▶ [Exercise instructions]: Your answer must be a word-for-word copy of the listing, with all pictures excluded.

▶ [Material provided]:
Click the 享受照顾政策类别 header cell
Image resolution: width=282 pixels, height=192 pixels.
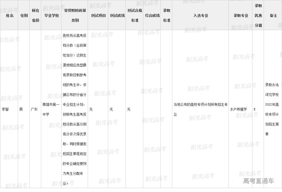tap(75, 15)
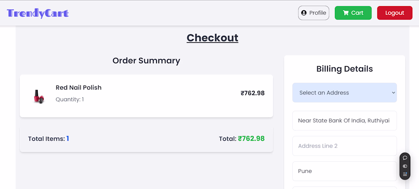Click the Total Items count
The width and height of the screenshot is (419, 189).
(68, 139)
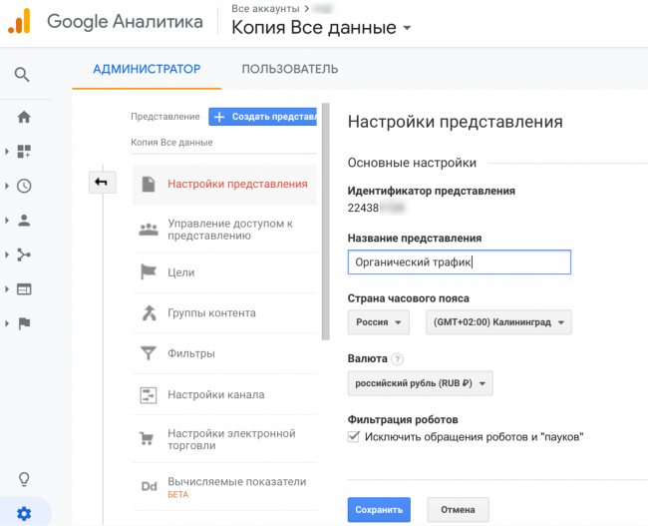The image size is (648, 526).
Task: Click the search magnifier icon in sidebar
Action: pyautogui.click(x=22, y=75)
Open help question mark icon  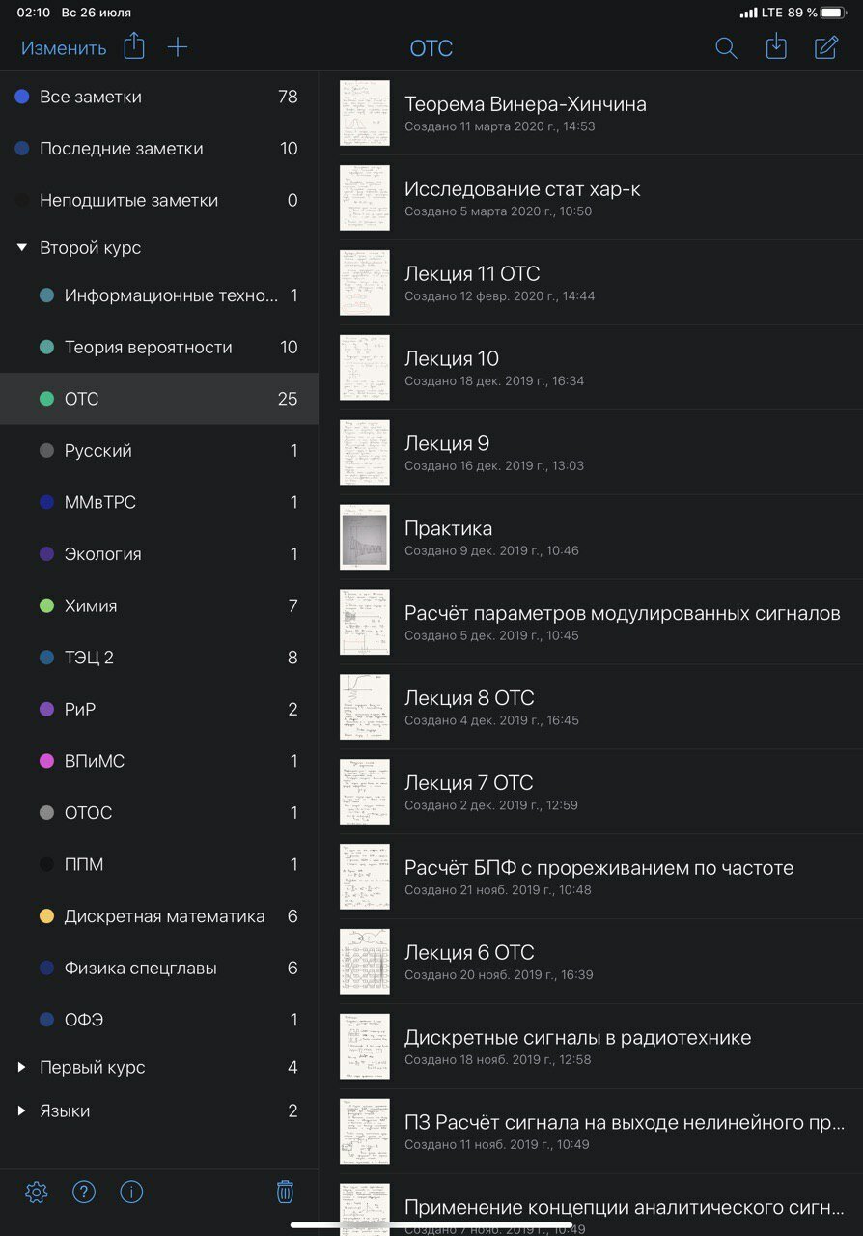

▶ [Expected answer]:
Click the 享受照顾政策类别 header cell
Image resolution: width=282 pixels, height=192 pixels.
tap(75, 15)
Click the Total Items count
The width and height of the screenshot is (419, 189).
(68, 139)
The image size is (648, 526).
Task: Click the search magnifier icon in sidebar
Action: pyautogui.click(x=22, y=75)
Open help question mark icon  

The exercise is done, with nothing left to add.